[Opening Available data section]

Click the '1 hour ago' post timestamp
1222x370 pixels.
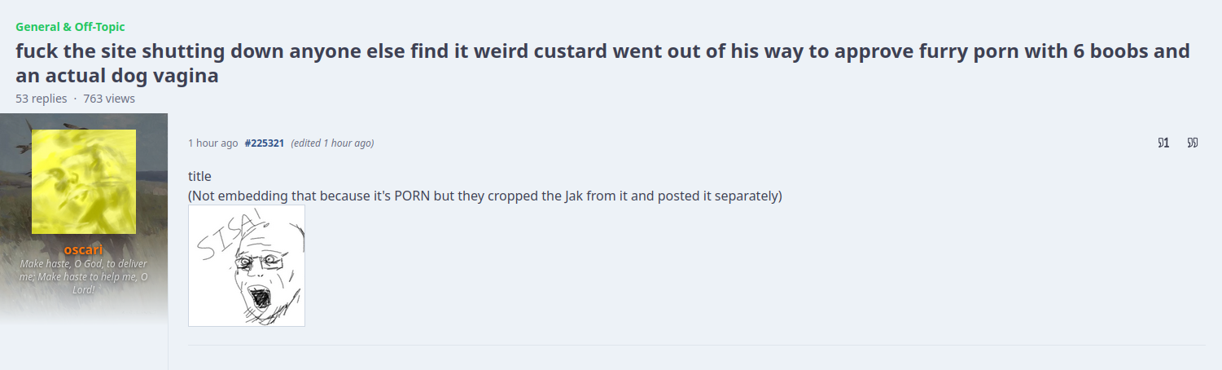click(x=212, y=143)
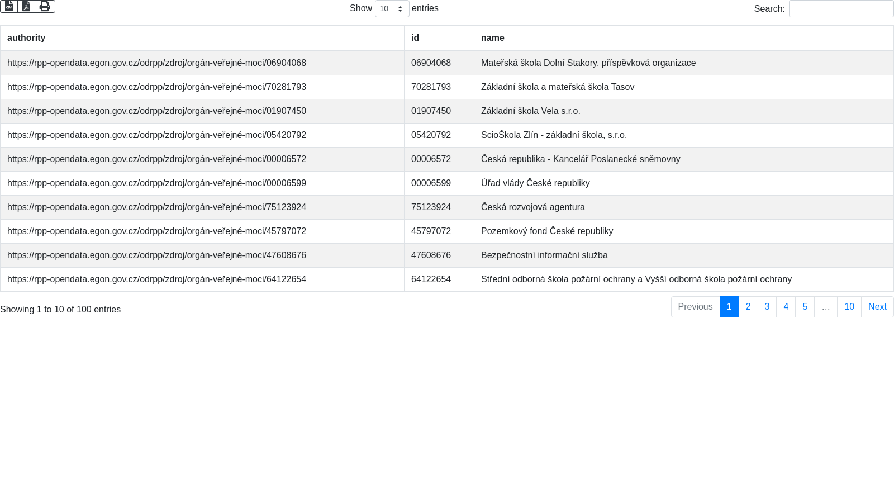Click the Previous pagination button
Viewport: 894px width, 503px height.
tap(695, 307)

[Closing Available data section]

▸ **Goal of the exercise**
Extract the entries in full, exactly as they are, minus the pictures.

▸ **Completed exercise**
Click the '1 hour ago' post timestamp
1222x370 pixels.
click(x=212, y=143)
Click the Previous pagination button
Viewport: 894px width, 503px height.
tap(695, 307)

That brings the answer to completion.